万葉集巻第十2106‐2109番歌(さ額田の野辺の秋萩)~アルケーを知りたい(1449)
▼歌を見ていると、風景や絵柄がクリアにイメ―ジできるものとそうでないものがある。2106は秋萩をかんざしにする絵柄が浮かぶ。でも2107は女郎花と萩の二つが出て来るので、どちらに焦点が当たっているのか分からないのでちょっと落ち着かない気分になる。
さ額田の野辺の秋萩時なれば 今盛りなり折りてかざさむ 万2106
*額田の秋萩の花が盛りを迎えたので、折り取ってかんざしにしましょう。
ことさらに衣は摺らじをみなへし 佐紀野の萩ににほひて摺さむ 万2107
*わざわざ着物を染めることはない。女郎花が咲く佐紀野の萩が花盛りだからそれに染まりましょう。
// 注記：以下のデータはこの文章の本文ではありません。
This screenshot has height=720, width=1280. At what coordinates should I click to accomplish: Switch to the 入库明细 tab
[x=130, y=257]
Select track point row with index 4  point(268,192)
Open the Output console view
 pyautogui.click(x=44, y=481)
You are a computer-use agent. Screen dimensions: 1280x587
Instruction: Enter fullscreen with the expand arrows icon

秋風は疾く吹き来萩の花 散らまく惜しみ競ひ立つ見む 万2108
*秋風よ、すぐここに来て吹いてくれ。萩の花が散るのを惜しむように枝が揺れるのを見たいから。
我がやどの萩の末長し秋風の 吹きなむ時に咲かむと思ひて 万2109
*私の家に咲いている萩の枝が長く伸びています。秋風が吹いたら花咲かせようと思っているのでしょう。
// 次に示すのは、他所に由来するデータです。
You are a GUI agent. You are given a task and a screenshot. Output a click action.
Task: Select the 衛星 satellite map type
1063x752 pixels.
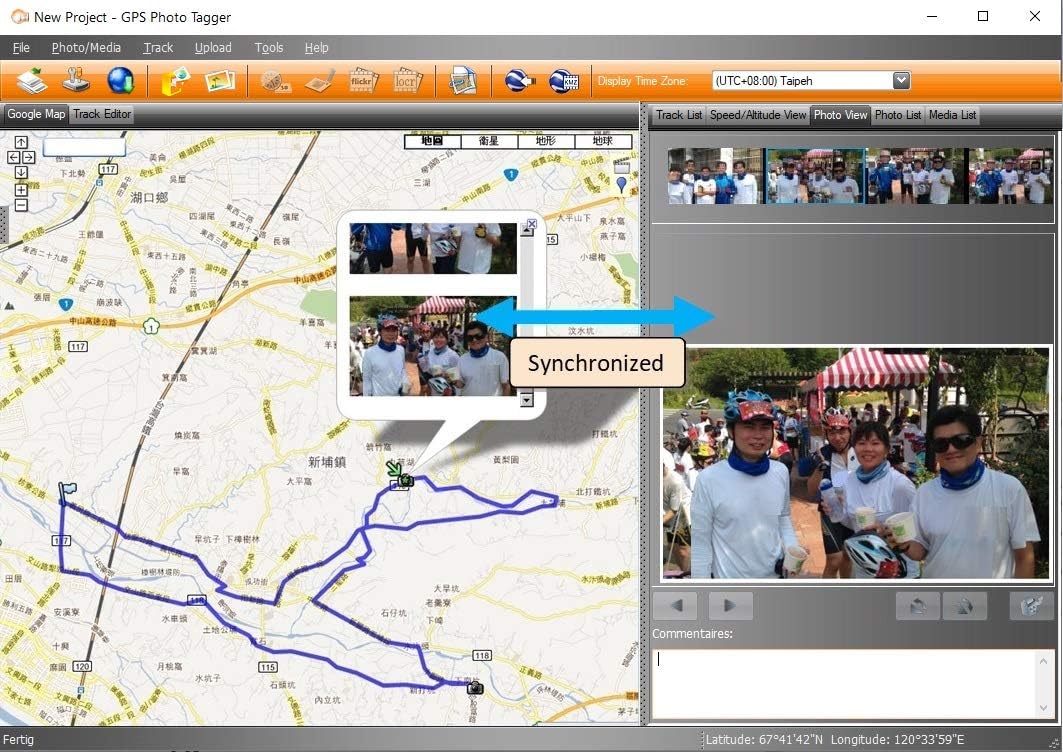489,141
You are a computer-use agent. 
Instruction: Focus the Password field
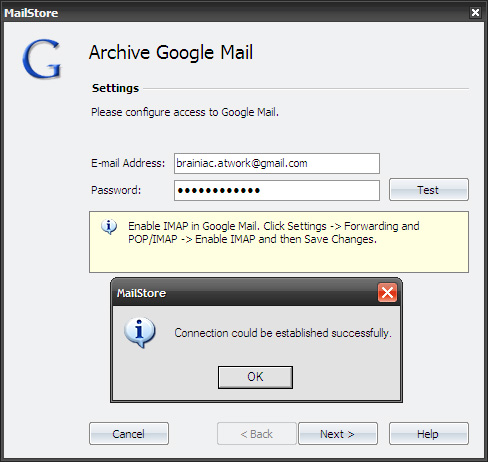(x=277, y=190)
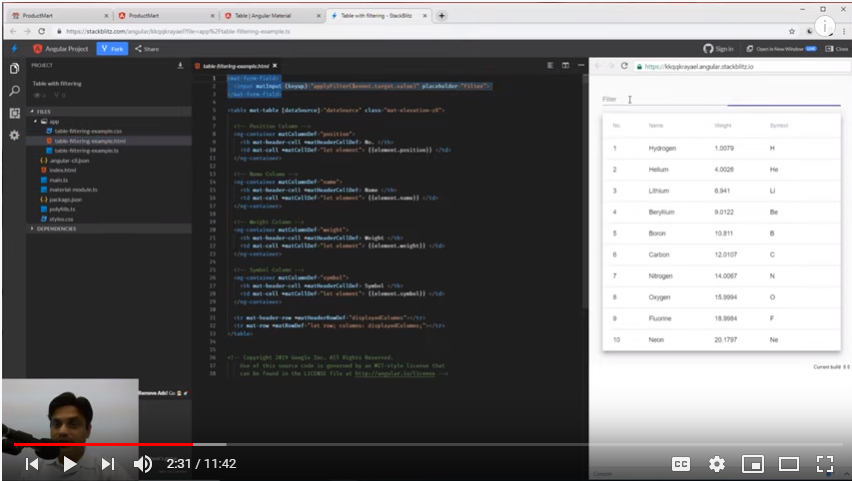Click the Search icon in StackBlitz sidebar

(14, 91)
【似顔絵サロン】785年、長岡京遷都の後、造宮監督中に矢で射殺される藤原種継暗殺事件が発生。これに関係する人々:藤原 種継 ふじわら の たねつぐ 737 - 785 奈良時代末期の公卿。藤原宇合の孫。
〔参考〕
伊藤博訳注『新版 万葉集二』角川ソフィア文庫。